Collected data

####

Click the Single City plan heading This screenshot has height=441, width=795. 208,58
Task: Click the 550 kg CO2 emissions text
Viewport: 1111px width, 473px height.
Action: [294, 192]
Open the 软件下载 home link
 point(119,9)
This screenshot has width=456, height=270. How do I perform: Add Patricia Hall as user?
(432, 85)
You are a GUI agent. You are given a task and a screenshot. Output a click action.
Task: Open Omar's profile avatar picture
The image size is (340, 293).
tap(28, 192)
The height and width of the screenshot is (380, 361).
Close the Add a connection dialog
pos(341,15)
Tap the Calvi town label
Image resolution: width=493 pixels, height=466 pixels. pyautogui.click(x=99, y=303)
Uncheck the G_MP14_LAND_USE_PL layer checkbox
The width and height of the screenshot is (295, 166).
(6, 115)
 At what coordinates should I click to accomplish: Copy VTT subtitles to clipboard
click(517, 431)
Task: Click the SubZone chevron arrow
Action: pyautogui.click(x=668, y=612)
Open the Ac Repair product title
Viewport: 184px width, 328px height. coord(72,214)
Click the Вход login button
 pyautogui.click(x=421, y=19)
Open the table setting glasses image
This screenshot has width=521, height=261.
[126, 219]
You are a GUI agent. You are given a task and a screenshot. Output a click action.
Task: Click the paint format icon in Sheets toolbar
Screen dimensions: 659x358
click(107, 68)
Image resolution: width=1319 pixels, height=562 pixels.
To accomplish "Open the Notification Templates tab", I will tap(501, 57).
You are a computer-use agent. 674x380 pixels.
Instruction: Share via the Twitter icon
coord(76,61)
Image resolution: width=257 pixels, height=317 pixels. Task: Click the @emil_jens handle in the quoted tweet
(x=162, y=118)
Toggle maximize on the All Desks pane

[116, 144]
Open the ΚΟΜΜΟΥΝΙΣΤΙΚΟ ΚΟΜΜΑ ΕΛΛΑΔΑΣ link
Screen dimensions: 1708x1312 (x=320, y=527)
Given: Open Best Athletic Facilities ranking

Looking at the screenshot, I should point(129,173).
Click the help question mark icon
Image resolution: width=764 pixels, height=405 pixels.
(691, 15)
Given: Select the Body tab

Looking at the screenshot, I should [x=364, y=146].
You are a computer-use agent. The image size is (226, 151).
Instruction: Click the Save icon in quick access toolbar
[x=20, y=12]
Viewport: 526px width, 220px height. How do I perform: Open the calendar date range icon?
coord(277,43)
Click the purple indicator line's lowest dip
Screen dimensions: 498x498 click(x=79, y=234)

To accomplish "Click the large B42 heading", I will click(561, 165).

####

Your answer must be an exact transcription of all the data above.

Click the Single City plan heading This screenshot has height=441, width=795. 208,58
Task: Click the 550 kg CO2 emissions text
Viewport: 1111px width, 473px height.
Action: [294, 192]
Open the 软件下载 home link
 point(119,9)
This screenshot has width=456, height=270. How do I perform: Add Patricia Hall as user?
(432, 85)
You are a GUI agent. You are given a task and a screenshot. Output a click action.
Task: Open Omar's profile avatar picture
The image size is (340, 293).
tap(28, 192)
The height and width of the screenshot is (380, 361).
Close the Add a connection dialog
pos(341,15)
Tap the Calvi town label
Image resolution: width=493 pixels, height=466 pixels. pyautogui.click(x=99, y=303)
Uncheck the G_MP14_LAND_USE_PL layer checkbox
The width and height of the screenshot is (295, 166).
(6, 115)
 At what coordinates should I click to accomplish: Copy VTT subtitles to clipboard
click(517, 431)
Task: Click the SubZone chevron arrow
Action: pyautogui.click(x=668, y=612)
Open the Ac Repair product title
Viewport: 184px width, 328px height. coord(72,214)
Click the Вход login button
 pyautogui.click(x=421, y=19)
Open the table setting glasses image
This screenshot has width=521, height=261.
[126, 219]
You are a GUI agent. You are given a task and a screenshot. Output a click action.
Task: Click the paint format icon in Sheets toolbar
Screen dimensions: 659x358
click(107, 68)
Image resolution: width=1319 pixels, height=562 pixels.
To accomplish "Open the Notification Templates tab", I will tap(501, 57).
You are a computer-use agent. 674x380 pixels.
Instruction: Share via the Twitter icon
coord(76,61)
Image resolution: width=257 pixels, height=317 pixels. Task: Click the @emil_jens handle in the quoted tweet
(x=162, y=118)
Toggle maximize on the All Desks pane

[116, 144]
Open the ΚΟΜΜΟΥΝΙΣΤΙΚΟ ΚΟΜΜΑ ΕΛΛΑΔΑΣ link
Screen dimensions: 1708x1312 (x=320, y=527)
Given: Open Best Athletic Facilities ranking

Looking at the screenshot, I should point(129,173).
Click the help question mark icon
Image resolution: width=764 pixels, height=405 pixels.
(691, 15)
Given: Select the Body tab

Looking at the screenshot, I should [x=364, y=146].
You are a computer-use agent. The image size is (226, 151).
Instruction: Click the Save icon in quick access toolbar
[x=20, y=12]
Viewport: 526px width, 220px height. How do I perform: Open the calendar date range icon?
coord(277,43)
Click the purple indicator line's lowest dip
Screen dimensions: 498x498 click(x=79, y=234)

To accomplish "Click the large B42 heading", I will click(561, 165).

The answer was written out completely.